Mi padre, al verme una noche entrar cargado de libros, me preguntó con recelo qué llevaba dentro del bolso. Libros –le contesté. Y rascándose la cabeza me preguntó: “¿Para qué, si ya tenés?” Así era él: solo poseía tres que leyó con fruición a lo largo de toda su vida. “Vida y muerte en la Selva”, escrito por un cazador quien en compañía de otros dos se dedicaban a matar animales y contar sus hazañas cinegéticas. No fue al colegio porque argüía que a la semana de empezar las clases un rayo destruyó el colegio y como vivían en el campo no pudieron asistir nunca más a clases. Su firma era la de un primate niño que me llenaba de ternura: se encontraba solo en su isla rodeado de conceptos y palabras complicadas. Por eso a los seis años me entregó como quien da una espada de su reino al hijo venerado, un diccionario en formato de tres tomos Codex. Ahí adentro estaban todas las palabras del mundo. Me lo dio para que me defendiese, para que viviera dentro de sus láminas. Y me sirvió. 

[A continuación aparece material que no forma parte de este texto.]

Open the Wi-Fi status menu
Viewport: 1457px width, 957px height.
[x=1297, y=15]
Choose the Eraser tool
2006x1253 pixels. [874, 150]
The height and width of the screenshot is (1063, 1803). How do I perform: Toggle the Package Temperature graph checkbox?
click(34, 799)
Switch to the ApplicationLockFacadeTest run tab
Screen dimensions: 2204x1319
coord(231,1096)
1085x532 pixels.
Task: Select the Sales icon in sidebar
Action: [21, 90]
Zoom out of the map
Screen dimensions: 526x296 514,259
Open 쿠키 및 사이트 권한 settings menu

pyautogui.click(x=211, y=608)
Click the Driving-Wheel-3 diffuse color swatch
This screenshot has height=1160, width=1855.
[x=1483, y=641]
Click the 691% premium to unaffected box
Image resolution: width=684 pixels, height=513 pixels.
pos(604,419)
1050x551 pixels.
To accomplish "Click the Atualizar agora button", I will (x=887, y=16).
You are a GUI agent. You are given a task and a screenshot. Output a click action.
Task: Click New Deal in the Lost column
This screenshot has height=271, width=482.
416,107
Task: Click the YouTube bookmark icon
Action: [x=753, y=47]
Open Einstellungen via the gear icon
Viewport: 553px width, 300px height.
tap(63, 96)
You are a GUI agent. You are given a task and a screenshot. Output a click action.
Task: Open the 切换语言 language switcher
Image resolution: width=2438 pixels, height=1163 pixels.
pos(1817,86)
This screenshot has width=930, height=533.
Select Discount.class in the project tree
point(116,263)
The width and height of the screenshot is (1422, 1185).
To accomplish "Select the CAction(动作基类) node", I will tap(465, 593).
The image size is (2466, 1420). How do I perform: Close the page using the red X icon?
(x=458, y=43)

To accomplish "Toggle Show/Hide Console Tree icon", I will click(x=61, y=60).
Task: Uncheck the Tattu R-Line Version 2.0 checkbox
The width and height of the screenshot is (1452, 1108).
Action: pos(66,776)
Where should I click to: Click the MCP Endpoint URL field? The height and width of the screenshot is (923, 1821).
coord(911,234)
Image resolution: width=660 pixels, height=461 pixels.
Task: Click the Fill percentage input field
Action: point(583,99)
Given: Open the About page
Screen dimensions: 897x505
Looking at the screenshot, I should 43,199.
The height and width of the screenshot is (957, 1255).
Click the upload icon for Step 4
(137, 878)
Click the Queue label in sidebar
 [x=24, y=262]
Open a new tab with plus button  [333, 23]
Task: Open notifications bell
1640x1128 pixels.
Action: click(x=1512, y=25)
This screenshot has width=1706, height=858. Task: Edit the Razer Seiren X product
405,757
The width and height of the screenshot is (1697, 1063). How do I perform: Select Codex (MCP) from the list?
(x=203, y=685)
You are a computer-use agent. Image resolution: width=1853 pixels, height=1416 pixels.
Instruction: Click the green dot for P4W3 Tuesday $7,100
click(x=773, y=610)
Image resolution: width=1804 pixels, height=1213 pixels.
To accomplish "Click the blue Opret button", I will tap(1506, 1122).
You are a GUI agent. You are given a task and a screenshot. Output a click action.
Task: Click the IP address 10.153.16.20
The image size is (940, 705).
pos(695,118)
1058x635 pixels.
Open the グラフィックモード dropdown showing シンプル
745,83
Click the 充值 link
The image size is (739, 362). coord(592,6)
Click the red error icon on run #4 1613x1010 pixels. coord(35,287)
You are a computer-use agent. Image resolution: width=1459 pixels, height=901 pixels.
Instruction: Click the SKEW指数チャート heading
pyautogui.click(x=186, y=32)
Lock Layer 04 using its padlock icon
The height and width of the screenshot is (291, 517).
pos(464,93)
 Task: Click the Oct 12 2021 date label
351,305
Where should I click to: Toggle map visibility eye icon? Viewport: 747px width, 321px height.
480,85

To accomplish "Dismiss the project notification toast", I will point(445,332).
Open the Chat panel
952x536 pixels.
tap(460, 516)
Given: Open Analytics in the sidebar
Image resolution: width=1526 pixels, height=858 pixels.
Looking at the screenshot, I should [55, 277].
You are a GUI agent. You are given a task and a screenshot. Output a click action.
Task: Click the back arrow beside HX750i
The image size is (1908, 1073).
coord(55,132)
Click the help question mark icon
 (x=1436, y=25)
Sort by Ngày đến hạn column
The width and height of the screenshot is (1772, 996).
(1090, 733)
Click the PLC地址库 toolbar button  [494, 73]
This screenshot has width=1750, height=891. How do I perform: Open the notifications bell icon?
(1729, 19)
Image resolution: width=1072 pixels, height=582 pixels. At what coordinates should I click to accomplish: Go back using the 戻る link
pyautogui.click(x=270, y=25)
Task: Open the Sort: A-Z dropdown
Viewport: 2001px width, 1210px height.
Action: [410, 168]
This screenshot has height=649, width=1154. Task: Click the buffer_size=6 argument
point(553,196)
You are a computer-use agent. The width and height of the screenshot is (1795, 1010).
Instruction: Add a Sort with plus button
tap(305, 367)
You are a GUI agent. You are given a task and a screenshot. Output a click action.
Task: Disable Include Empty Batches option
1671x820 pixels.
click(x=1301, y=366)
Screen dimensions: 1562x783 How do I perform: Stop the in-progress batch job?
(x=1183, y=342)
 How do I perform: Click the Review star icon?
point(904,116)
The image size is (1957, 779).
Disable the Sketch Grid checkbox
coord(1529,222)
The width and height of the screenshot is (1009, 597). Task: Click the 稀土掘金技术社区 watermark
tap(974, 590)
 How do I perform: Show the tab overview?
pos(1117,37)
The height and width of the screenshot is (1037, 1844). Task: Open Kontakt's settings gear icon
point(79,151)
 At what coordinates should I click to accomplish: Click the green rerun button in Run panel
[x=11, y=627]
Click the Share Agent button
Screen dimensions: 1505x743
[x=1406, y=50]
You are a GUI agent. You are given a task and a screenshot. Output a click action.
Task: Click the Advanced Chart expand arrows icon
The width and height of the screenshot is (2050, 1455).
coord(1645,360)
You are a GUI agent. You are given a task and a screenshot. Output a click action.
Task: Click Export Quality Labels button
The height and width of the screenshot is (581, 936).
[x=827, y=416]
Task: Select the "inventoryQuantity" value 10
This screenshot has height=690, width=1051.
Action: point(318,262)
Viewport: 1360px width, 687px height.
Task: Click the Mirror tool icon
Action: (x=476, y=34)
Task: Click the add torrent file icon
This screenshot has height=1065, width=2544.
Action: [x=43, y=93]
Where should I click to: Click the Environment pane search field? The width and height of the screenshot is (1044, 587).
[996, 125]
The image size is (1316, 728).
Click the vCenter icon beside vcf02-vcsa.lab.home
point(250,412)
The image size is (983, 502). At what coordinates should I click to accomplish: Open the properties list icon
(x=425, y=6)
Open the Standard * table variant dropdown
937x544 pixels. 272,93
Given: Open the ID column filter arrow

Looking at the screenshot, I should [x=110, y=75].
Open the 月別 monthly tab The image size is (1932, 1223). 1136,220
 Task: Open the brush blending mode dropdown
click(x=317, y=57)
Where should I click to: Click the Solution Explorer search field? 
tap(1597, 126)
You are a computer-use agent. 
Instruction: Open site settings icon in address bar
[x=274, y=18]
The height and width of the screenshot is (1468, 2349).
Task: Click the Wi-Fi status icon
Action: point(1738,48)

En esta peste, sin trabajo, con yerba para mate y algo de comida, cobrando dinero a los saltos, me bordearon amigablemente y me obligaron a usarlas. Aprendí curva exponencial, amesetamiento, hisopado y distancia social. No está mal para uno que terminó mil poemas, relatos y una novela: todos en blanco como en El Resplandor. Están en mi cabeza y ya saldrán. Solo me falta una buena noche de luna y por calles solitarias salir a cazar sombras ya convertido en lobo. Cuando toda esta peste se haya secado y solo sea apenas una oración en el libro de La Era del Miedo y la Boludez, al fin entenderé qué es lo que les incomoda tanto a esos seres macabros: que haya vida les hace mal. Mátense de una buena vez entonces y déjennos de joder. Así de simple. Si les molesta La Vida, cacen el bufoso y chau.